[Dataset entries]

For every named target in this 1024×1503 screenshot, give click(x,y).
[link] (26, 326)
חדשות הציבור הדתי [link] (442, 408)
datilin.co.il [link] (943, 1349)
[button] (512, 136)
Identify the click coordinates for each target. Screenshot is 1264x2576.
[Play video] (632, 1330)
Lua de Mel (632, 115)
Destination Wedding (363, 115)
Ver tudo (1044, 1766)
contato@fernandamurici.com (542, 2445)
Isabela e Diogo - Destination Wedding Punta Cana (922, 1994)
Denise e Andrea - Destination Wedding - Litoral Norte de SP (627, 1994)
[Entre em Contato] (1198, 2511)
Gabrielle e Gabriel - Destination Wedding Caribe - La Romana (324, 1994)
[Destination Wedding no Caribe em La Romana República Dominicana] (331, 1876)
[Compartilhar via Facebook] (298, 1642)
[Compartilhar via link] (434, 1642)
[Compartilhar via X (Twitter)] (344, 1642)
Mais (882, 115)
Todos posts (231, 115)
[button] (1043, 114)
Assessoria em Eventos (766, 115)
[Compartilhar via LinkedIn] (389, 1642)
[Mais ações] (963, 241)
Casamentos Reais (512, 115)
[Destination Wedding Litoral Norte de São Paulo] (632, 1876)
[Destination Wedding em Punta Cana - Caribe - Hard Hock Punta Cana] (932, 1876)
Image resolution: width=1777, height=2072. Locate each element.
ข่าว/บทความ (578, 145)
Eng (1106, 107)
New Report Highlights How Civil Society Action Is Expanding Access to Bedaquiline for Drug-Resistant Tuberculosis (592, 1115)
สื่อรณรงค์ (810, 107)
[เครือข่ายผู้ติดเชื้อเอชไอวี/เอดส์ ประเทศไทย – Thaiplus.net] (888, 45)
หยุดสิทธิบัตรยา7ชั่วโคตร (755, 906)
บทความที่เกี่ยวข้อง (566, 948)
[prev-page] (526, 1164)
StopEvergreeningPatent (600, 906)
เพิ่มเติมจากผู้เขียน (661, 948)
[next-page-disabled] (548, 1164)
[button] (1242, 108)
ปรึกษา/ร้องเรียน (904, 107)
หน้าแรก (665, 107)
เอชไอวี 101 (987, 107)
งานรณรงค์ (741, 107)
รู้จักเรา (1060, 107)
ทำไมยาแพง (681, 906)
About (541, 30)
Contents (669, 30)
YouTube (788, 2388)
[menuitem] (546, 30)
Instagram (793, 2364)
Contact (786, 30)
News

[WHAT IS NEEDED]
What is needed is each line of the entries that contains the word "Wedding".

[RESULT OF THE EXERCISE]
Destination Wedding (363, 115)
Isabela e Diogo - Destination Wedding Punta Cana (922, 1994)
Denise e Andrea - Destination Wedding - Litoral Norte de SP (627, 1994)
Gabrielle e Gabriel - Destination Wedding Caribe - La Romana (324, 1994)
[Destination Wedding no Caribe em La Romana República Dominicana] (331, 1876)
[Destination Wedding Litoral Norte de São Paulo] (632, 1876)
[Destination Wedding em Punta Cana - Caribe - Hard Hock Punta Cana] (932, 1876)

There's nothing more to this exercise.